## What to do
When a line of the records contains "Select", copy it.

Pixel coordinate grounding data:
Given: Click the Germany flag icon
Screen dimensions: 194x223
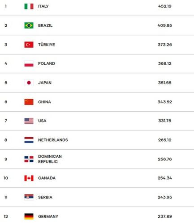Looking at the screenshot, I should click(x=29, y=216).
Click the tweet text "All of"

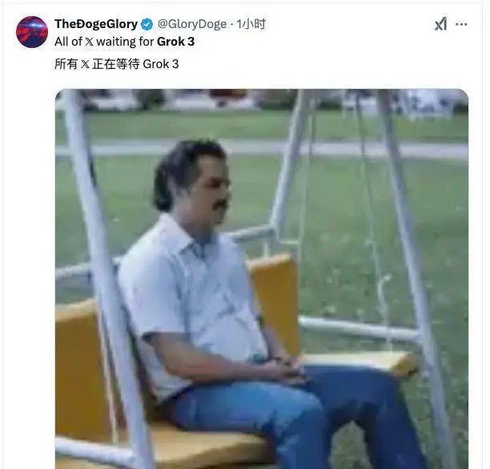(x=68, y=42)
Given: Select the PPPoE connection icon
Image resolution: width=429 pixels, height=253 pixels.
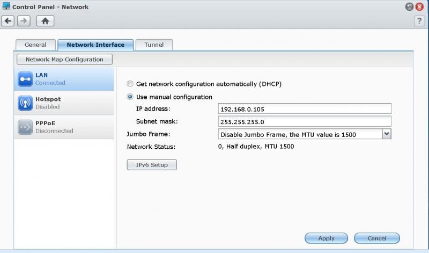Looking at the screenshot, I should tap(25, 127).
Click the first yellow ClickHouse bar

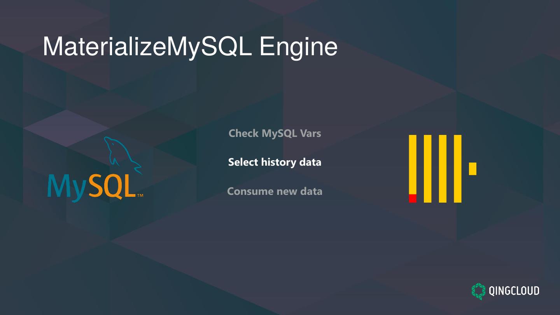413,163
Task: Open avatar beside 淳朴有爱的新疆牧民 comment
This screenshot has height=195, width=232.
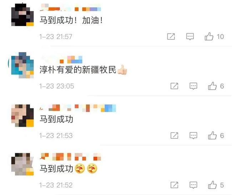Action: coord(22,65)
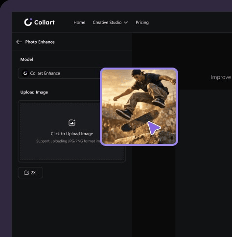Expand the Creative Studio chevron
Viewport: 232px width, 237px height.
pos(126,23)
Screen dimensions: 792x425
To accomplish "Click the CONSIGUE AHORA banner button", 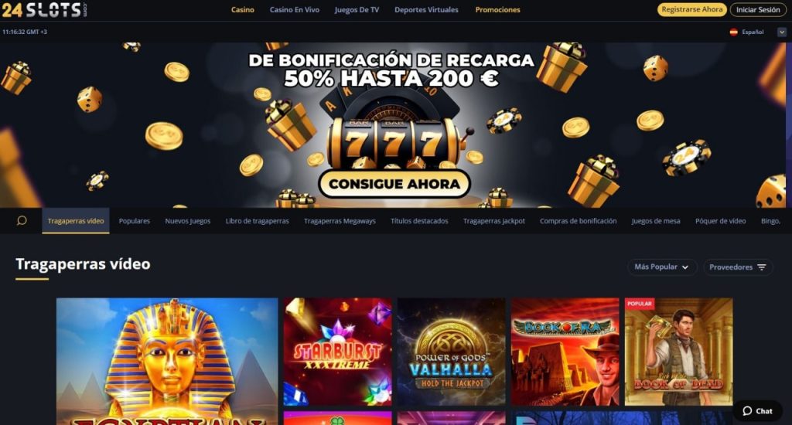I will 394,184.
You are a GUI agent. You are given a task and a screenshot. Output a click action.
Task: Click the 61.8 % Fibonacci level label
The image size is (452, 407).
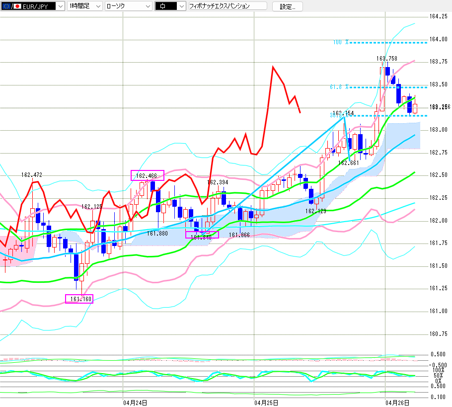point(337,87)
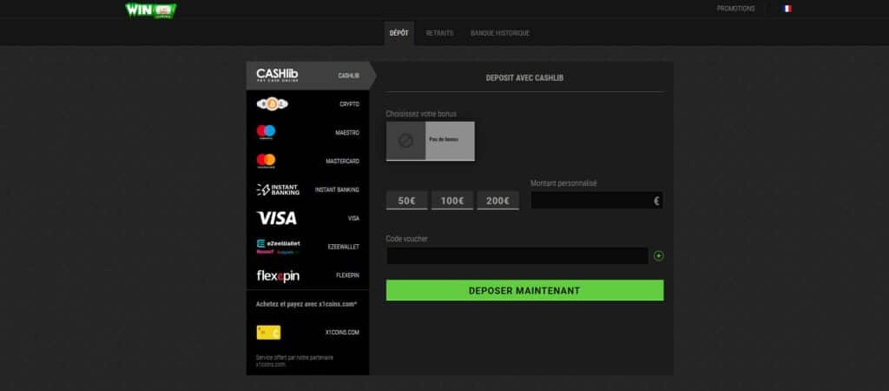Choose the Flexepin logo
The image size is (889, 391).
[x=278, y=275]
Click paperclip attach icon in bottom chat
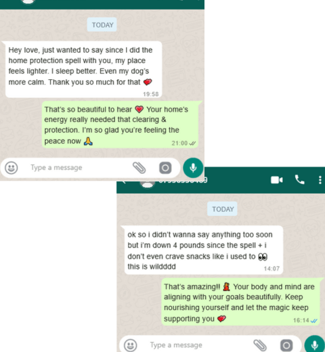Image resolution: width=325 pixels, height=352 pixels. click(260, 345)
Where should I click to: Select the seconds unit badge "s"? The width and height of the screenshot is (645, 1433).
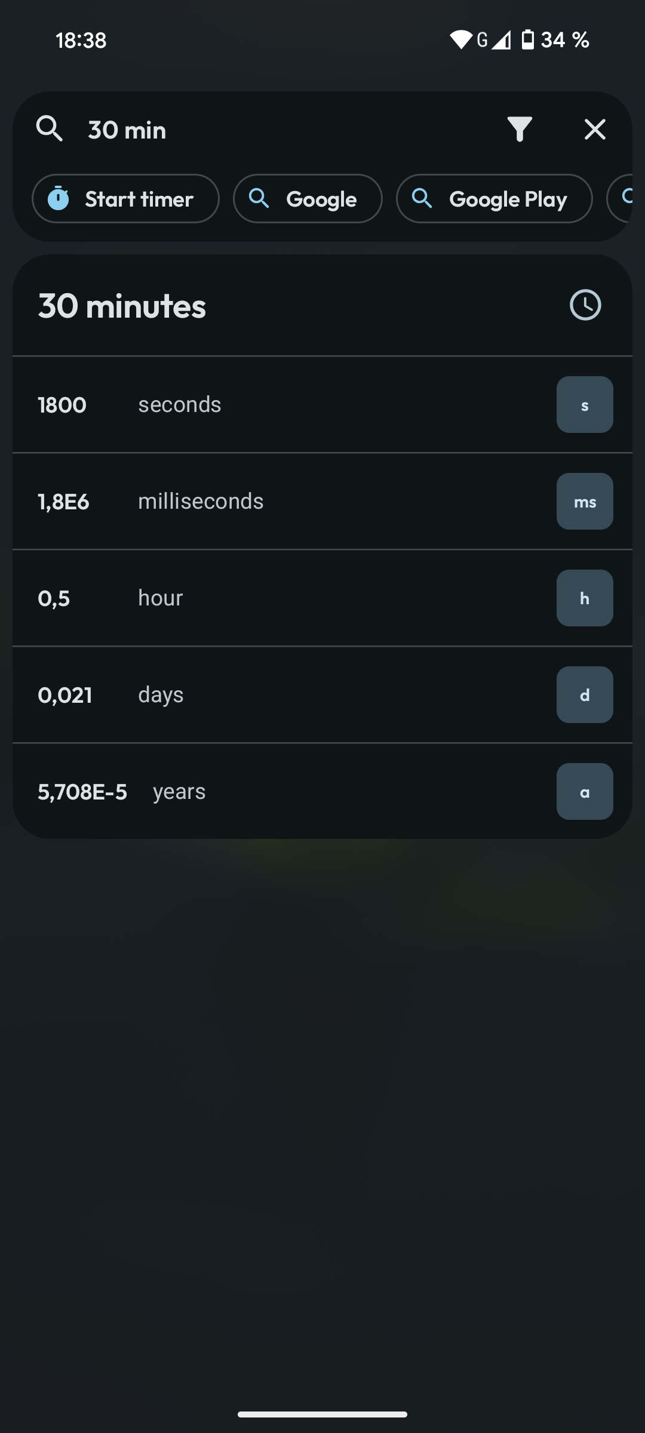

## The answer
Given: Select the PPPoE connection icon
Where should I click to: Select the seconds unit badge "s"? The width and height of the screenshot is (645, 1433).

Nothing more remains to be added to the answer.